Since we have a pile of money sitting around, I upgrade some of our strategically-important airbases to 60-plane capacity. That group includes the one at Dunkerque, which is well-sited for wars with potential North Sea foes Britain and Germany, and the ones framing Italy and Austria-Hungary in the Mediterranean.

December 1930

002-prime-minister

If you scratch the politicians’ backs, they’ll scratch yours.

Some of the money goes toward equipping some new squadrons on our new airbases. I’m reserving the rest until next month.

January 1931

Another uneventful update passes.

Plans and Intentions

Tensions are highest with Britain and Austria-Hungary, at 4 and 5 (of 12 before war), respectively.

Budget

Our annual budget, 358,300 funds, is on par with Germany’s and only 20,000 less than Britain’s—our wars have been successful, between reparations and worthwhile colonies, at enhancing our monetary capacity to wage further wars.

We spend 8,863 funds per month on ship maintenance, 4,639 on aircraft maintenance (the French naval air service is the largest in the world), and 5,653 on other items, leaving a budget of 10,703 funds per month for construction.

Shipbuilding

At the moment, we’re building ten submarines and our new fleet carrier Joffre.

Ship Planning

We didn’t get a new battleship laid down this update, instead electing to rebuild three ships (Marseilles and the two Rouen-class battlecruisers) and lay down Joffre.

Obviously, that would be a good thing to remedy over the next two years. So, what manner of battleship will we be building? A 30-knot ship with 14″ guns, or a 27-knot ship with 16″ guns? (At present, our battle line is good for 25 knots, or 26 knots if we leave Requin behind.) That’ll account for around 4,000 funds per month.

Of our obsolete battleships, Marengo is the only one left. We could rebuild her to 26-knot speed, given 14 months at 2,300 funds per month, or we could scrap her. Scrap her or rebuild her? Note we have eight other battleships to Germany’s nine (although Germany also has eight battlecruisers to our zero, and we’re far superior to Germany in naval aviation).

Whatever we do with Marengo, we’ll have ten months or so at the end of the update during which to build some new ships. A thoroughly modern light cruiser, with triple turrets, anti-air armament, and room for a scout plane will cost us around 1,850 funds per month, while a modern destroyer with 5″ guns, anti-air armament, and a huge pile of torpedo tubes will cost us around 450 funds per month. So, after Marengo‘s rebuild (or in place of it), we could build five new destroyers at once, or one new destroyer and one new light cruiser. How should we update our light forces: more destroyers, or a destroyer-cruiser mix?

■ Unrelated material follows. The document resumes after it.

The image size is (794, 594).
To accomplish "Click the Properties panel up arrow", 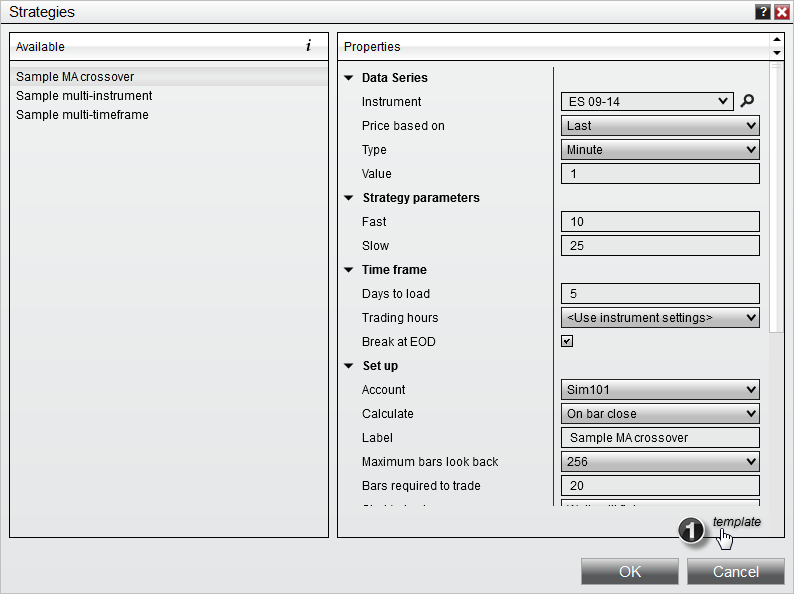I will click(777, 41).
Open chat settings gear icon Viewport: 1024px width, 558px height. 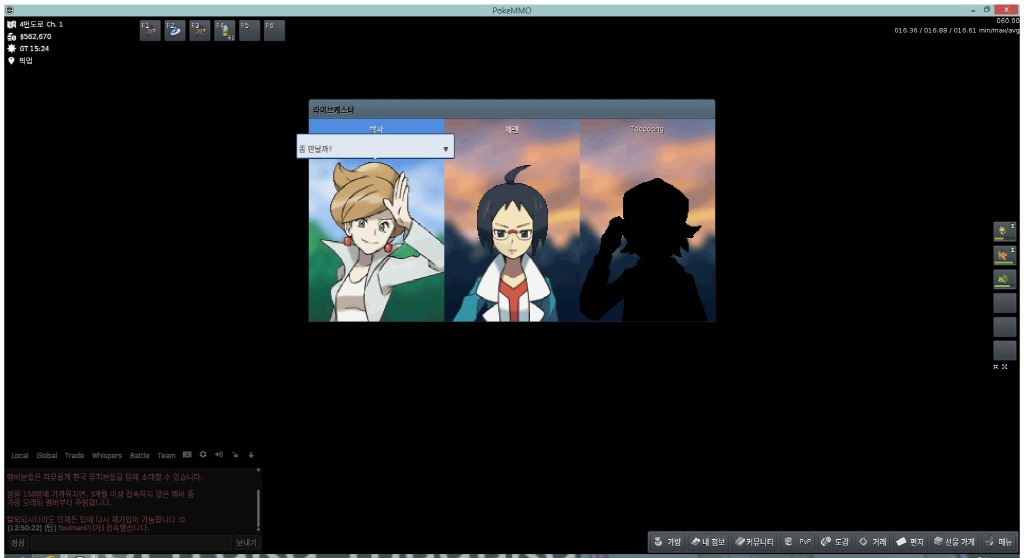pos(203,455)
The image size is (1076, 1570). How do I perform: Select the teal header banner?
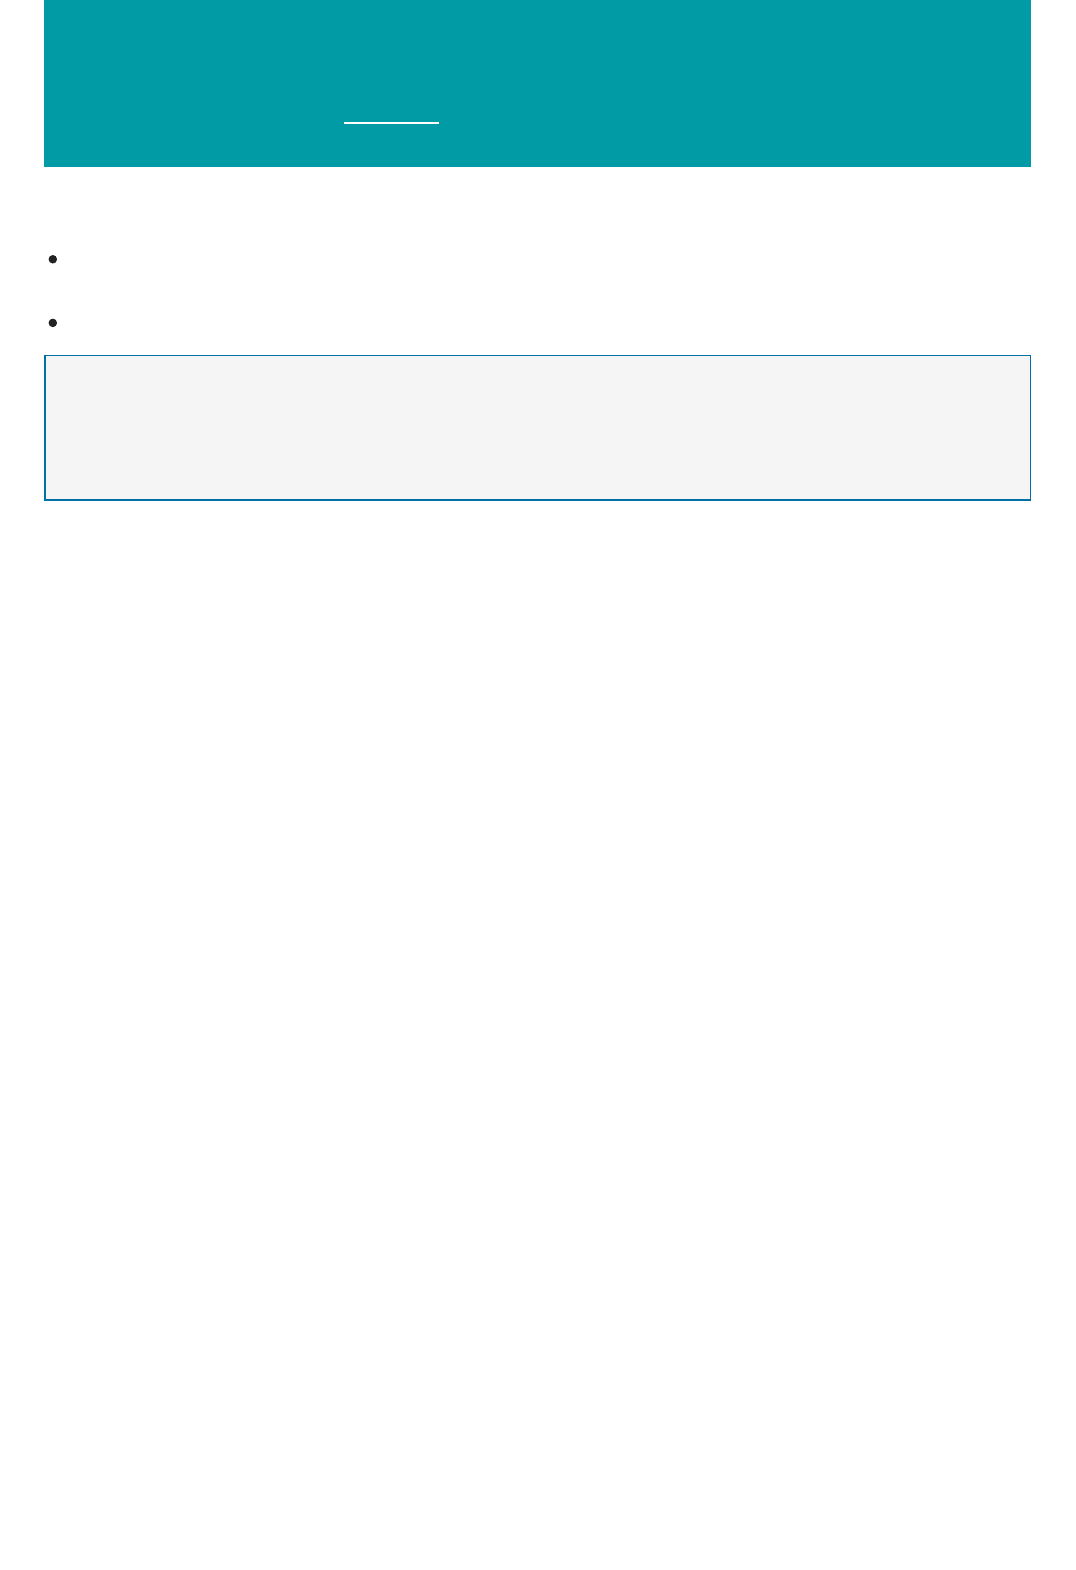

Finally, we have two 27-knot heavy cruisers on hand which date back to 1919 and 1920. They’re too slow to play heavy cruiser in the modern era. We could scrap them, or we could convert them to light carriers. In the latter case, they’d be able to carry 24 aircraft a pop, and we could bump their speed to 29 knots, for a 12-month/2,180-funds rebuild—effectively, two light carriers for the price of one purpose-built new hull. What should we do with the Montcalms?